TRY IT: Comb the records below for the string "will" and copy each line where it turns up.

Records from a data collection
==*==
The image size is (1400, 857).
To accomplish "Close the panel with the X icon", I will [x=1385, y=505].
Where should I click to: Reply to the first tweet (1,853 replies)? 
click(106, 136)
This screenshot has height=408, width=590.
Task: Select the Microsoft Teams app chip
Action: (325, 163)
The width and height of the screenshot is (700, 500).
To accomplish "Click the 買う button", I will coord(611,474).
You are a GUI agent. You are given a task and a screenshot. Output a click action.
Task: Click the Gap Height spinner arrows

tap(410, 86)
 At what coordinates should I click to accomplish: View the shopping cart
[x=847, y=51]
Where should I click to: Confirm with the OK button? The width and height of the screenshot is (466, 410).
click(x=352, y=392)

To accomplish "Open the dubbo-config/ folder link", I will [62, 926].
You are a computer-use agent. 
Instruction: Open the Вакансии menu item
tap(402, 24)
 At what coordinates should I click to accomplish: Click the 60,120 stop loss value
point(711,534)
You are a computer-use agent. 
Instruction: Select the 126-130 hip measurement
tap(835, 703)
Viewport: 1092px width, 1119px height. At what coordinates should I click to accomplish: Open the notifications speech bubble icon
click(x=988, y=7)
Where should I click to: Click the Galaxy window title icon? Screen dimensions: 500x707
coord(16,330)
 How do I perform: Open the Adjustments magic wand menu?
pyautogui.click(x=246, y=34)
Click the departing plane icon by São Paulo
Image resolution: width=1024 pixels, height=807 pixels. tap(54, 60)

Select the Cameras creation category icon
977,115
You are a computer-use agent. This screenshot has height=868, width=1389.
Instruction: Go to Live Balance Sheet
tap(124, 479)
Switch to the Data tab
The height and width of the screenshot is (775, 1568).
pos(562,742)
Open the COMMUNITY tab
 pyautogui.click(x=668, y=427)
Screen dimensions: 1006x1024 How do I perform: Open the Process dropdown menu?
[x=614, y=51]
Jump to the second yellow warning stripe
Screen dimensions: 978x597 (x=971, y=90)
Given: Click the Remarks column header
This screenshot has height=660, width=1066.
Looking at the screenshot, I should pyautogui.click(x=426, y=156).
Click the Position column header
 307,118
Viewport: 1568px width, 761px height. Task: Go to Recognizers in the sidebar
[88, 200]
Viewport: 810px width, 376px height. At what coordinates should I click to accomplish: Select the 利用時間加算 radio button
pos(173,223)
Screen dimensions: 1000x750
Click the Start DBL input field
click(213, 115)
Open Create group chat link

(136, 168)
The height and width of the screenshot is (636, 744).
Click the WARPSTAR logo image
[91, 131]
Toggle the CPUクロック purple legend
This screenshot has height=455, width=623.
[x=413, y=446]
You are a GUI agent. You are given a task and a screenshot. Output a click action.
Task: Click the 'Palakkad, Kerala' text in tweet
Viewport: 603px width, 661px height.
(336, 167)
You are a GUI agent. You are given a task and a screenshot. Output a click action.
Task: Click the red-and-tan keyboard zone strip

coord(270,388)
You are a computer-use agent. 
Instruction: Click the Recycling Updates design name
==*==
YOUR SOLUTION:
To accomplish "Close the panel with the X icon", I will [x=1385, y=505].
To accomplish "Click the 買う button", I will coord(611,474).
To accomplish "Open the dubbo-config/ folder link", I will [62, 926].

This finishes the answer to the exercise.